**Work instructions:** Output each line of the records below verbatim, omitting the pictures.
════════════════
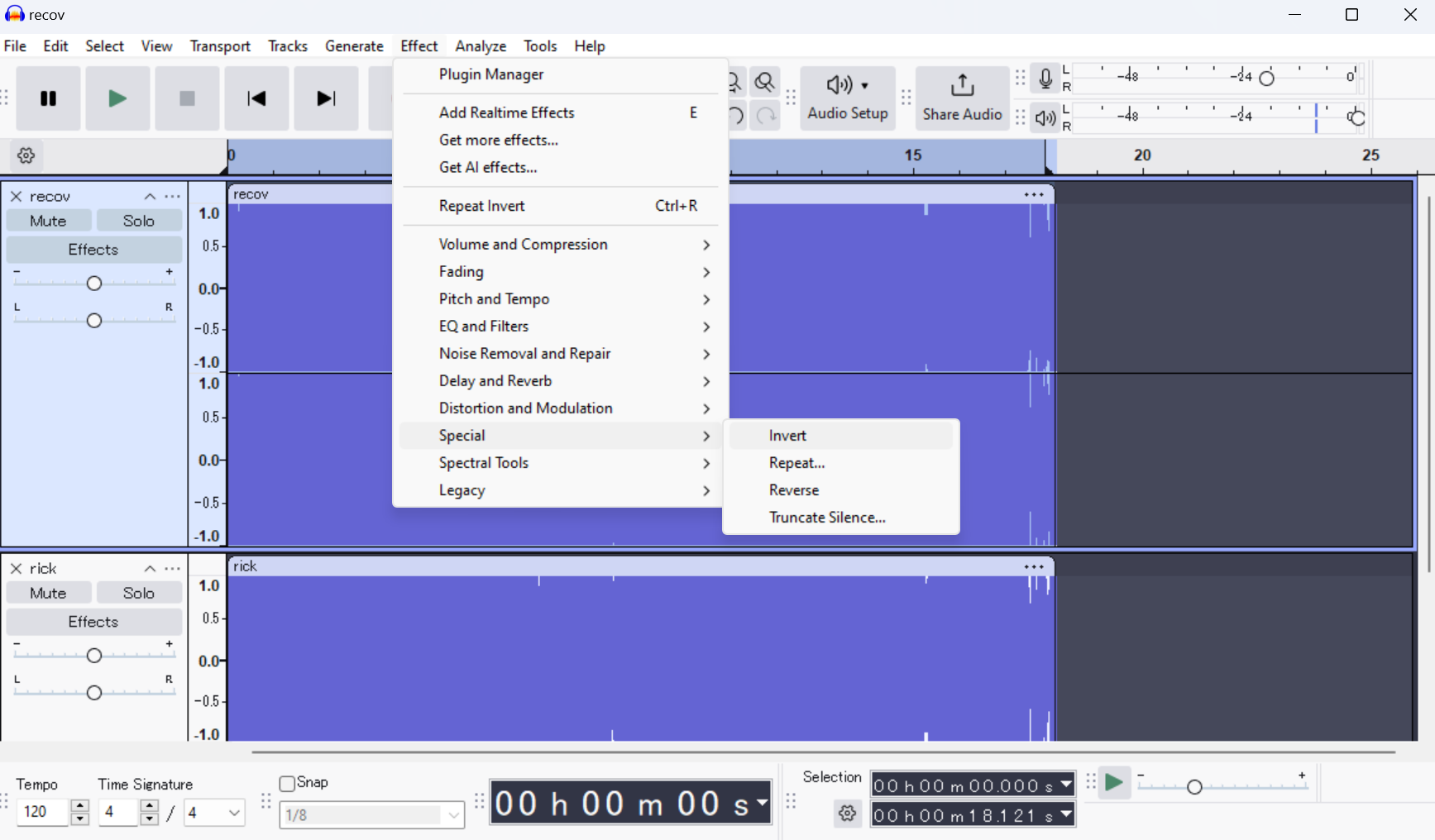
Task: Mute the recov track
Action: tap(48, 222)
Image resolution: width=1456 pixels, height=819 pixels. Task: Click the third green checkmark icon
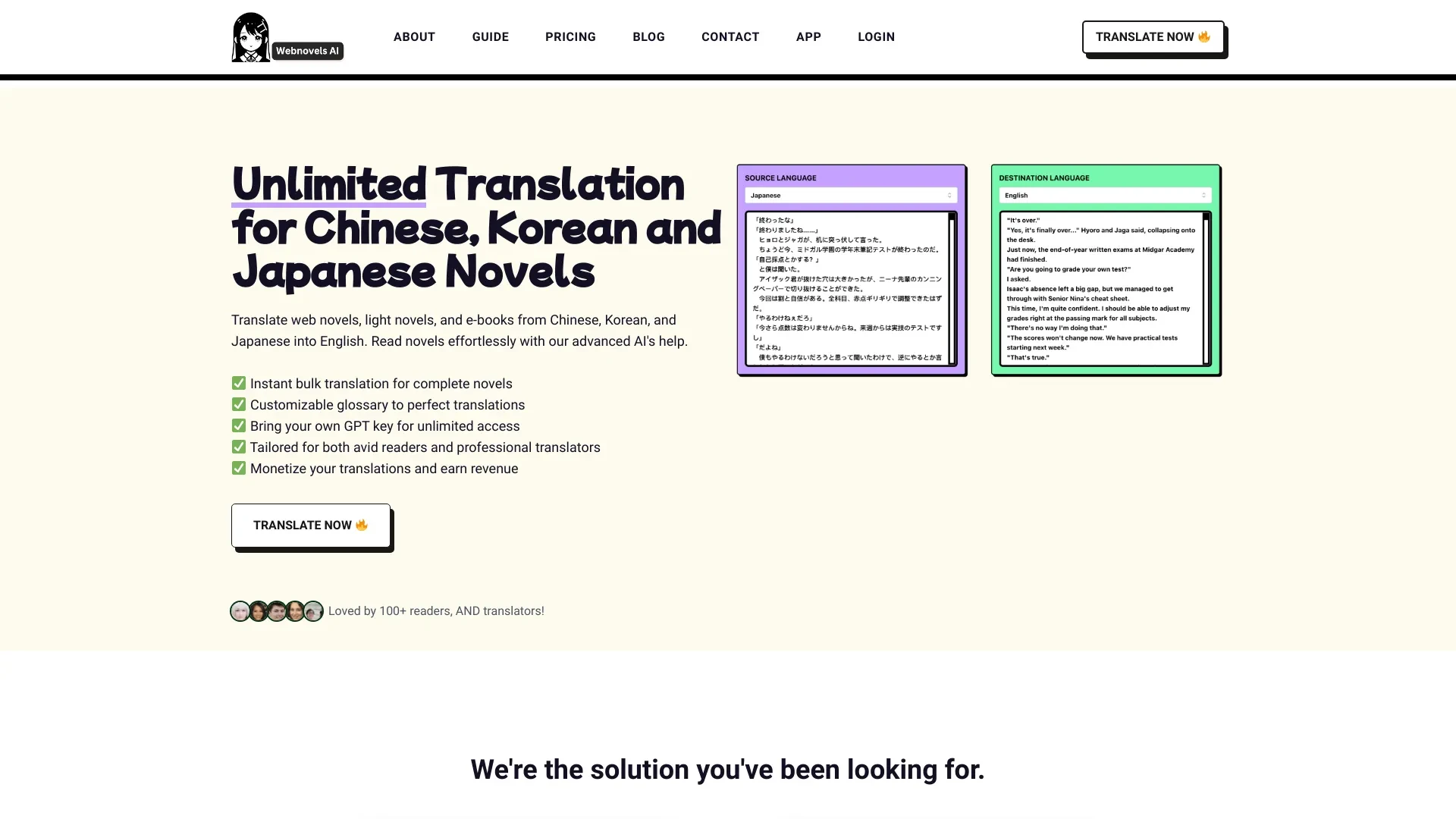(x=238, y=425)
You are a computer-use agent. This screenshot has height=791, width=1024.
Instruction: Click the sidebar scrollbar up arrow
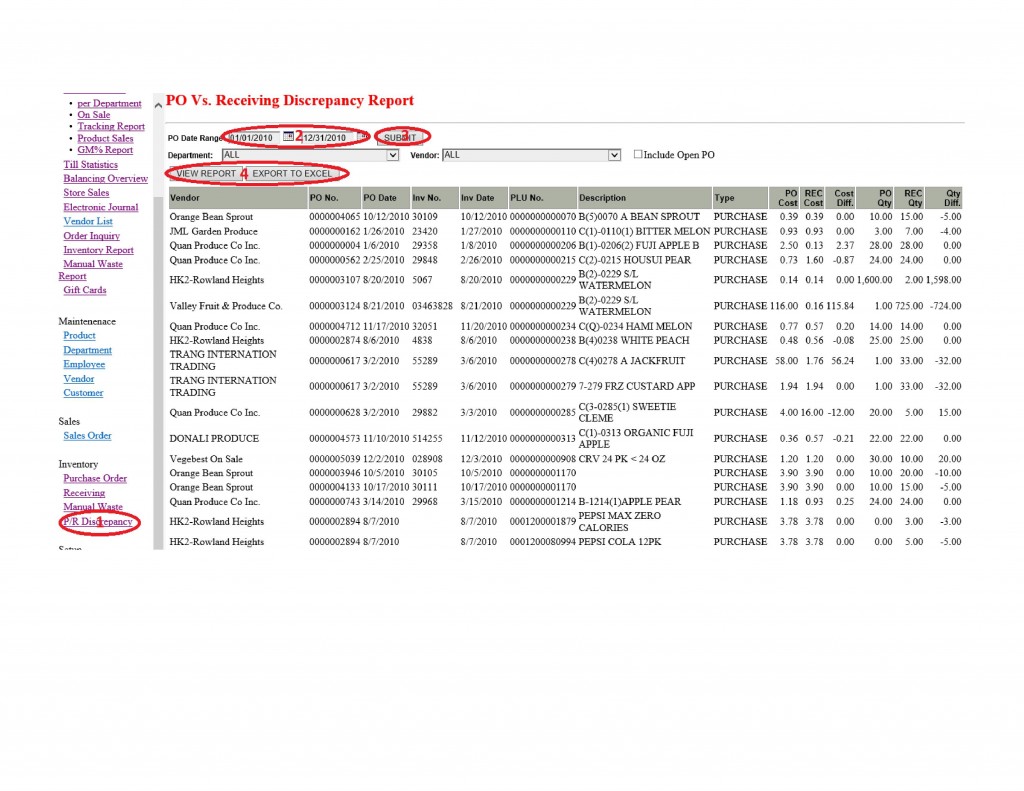pos(158,103)
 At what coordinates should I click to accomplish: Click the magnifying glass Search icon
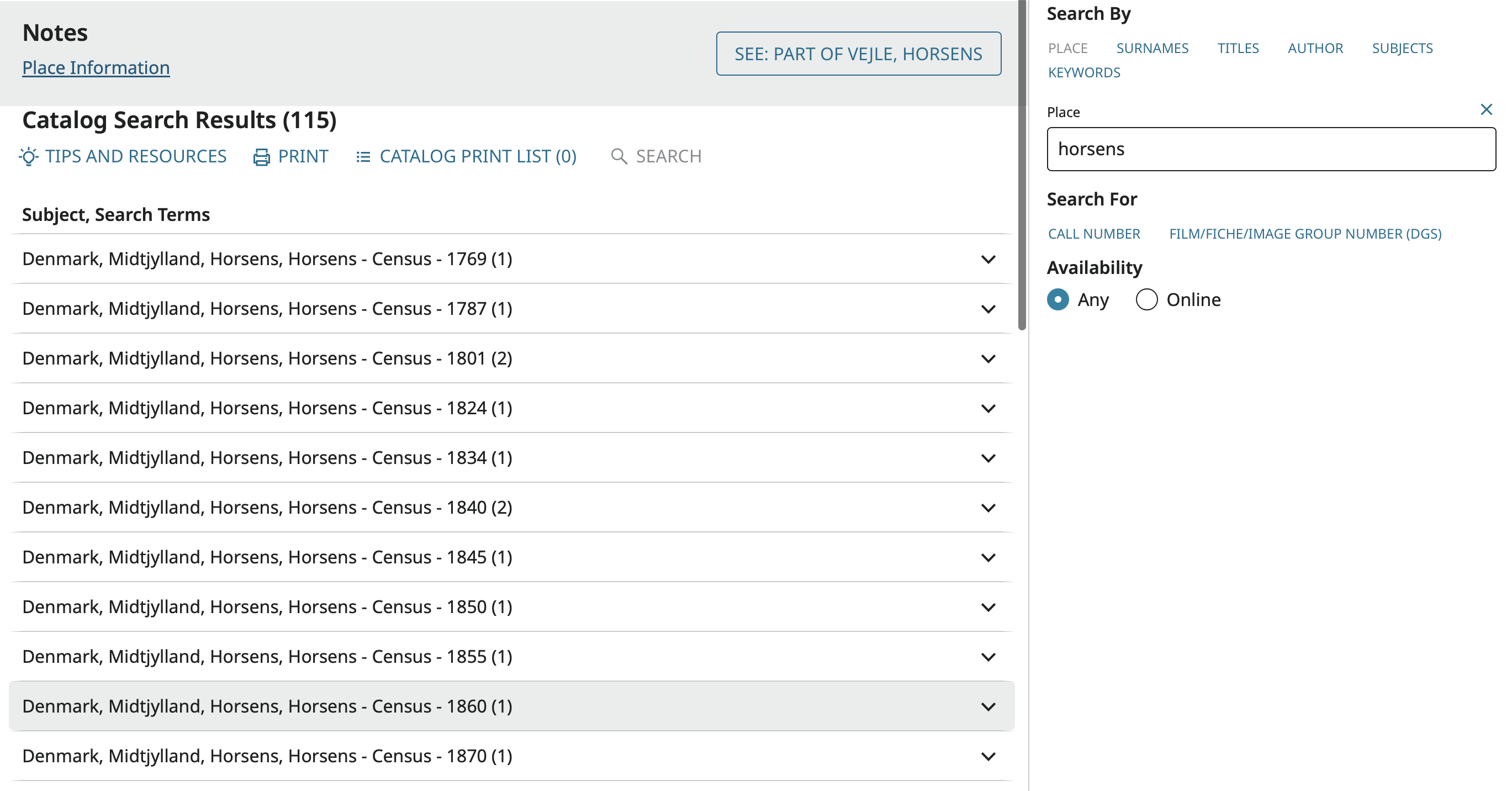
════════════════
**Task response:**
Task: Mute the recov track
Action: tap(48, 222)
Image resolution: width=1456 pixels, height=819 pixels. Task: Click the third green checkmark icon
(x=238, y=425)
You are a computer-use agent. This screenshot has height=791, width=1024.
Instruction: Click the sidebar scrollbar up arrow
pos(158,103)
 At what coordinates should I click to accomplish: Click the magnifying glass Search icon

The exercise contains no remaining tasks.